In Nevada, two traditional pillars of the Democratic Party are about to turn on each other over a tax hike. The state teachers’ union is pushing a ballot initiative that will raise an estimated $700 million for education spending by way of a tax on business revenue. But blocking the bill is the AFL-CIO. According to Steve Malanga:
The AFL-CIO originally supported the tax but reversed course after a study determined that it would seriously undermine the state’s competitiveness as a business location, and some firms that had targeted the state as a relocation site said they would reconsider if the tax passed. The AFL-CIO, which helped collect signatures to put the measure on the ballot also balked when the teachers’ union got greedy and raised the proposed rate on the tax to 2 percent, up from 0.8 percent.
Even though the combatants in this case are both unions, private sector unions like the AFL-CIO have substantially different interests than do public sector unions. When times are good, the differences aren’t as sharp, so it costs a lot less for them to link arms on measures like these.

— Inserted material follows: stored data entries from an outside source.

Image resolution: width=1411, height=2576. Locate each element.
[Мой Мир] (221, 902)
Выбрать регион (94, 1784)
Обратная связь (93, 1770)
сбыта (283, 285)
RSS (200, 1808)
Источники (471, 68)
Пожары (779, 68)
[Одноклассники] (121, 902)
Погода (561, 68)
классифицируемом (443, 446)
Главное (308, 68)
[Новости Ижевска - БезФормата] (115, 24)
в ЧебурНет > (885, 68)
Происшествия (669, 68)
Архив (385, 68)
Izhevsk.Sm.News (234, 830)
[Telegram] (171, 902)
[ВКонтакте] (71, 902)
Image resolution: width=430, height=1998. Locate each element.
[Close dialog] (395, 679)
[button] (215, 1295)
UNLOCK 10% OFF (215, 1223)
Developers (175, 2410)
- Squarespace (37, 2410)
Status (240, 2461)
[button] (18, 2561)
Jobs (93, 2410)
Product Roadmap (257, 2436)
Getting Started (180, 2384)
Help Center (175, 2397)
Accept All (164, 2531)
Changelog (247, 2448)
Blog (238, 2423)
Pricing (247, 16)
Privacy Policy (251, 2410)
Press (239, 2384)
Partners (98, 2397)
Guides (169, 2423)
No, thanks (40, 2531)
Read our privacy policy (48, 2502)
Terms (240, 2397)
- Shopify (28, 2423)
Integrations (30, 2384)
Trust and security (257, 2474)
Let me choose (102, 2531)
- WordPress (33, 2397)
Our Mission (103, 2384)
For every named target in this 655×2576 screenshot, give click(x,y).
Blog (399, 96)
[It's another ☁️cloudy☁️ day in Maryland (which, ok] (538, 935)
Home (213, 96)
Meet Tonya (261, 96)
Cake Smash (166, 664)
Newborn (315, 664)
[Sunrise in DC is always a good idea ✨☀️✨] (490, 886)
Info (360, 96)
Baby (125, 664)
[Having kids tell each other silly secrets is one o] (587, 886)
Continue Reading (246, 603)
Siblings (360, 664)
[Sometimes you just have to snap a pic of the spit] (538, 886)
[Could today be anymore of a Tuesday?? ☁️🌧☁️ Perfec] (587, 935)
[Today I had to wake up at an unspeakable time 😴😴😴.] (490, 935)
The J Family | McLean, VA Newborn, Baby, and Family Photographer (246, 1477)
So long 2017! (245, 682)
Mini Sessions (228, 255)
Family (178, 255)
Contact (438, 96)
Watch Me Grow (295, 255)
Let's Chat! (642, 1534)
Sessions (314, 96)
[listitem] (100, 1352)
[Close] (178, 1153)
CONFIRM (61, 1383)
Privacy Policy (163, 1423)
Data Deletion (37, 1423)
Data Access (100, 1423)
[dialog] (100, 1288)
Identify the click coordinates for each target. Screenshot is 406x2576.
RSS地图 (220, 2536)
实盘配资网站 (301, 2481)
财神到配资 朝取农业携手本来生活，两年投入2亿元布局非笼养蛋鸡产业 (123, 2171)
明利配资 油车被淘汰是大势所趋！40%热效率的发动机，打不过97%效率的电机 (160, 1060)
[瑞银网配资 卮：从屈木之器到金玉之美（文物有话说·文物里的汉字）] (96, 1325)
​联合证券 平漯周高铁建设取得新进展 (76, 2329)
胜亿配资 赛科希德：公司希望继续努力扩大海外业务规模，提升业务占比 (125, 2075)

But in lean budgetary times, private sector unions’ interests often align more closely with the consumers of government services (in this case, private employers) than they do with the producers of those services.Malanga also notes that the AFL-CIO has one advantage going into this fight: “Nevada is still a state where there are more private sector workers in unions than government union workers (unlike, for instance, California, New Jersey, Massachusetts and Rhode Island).”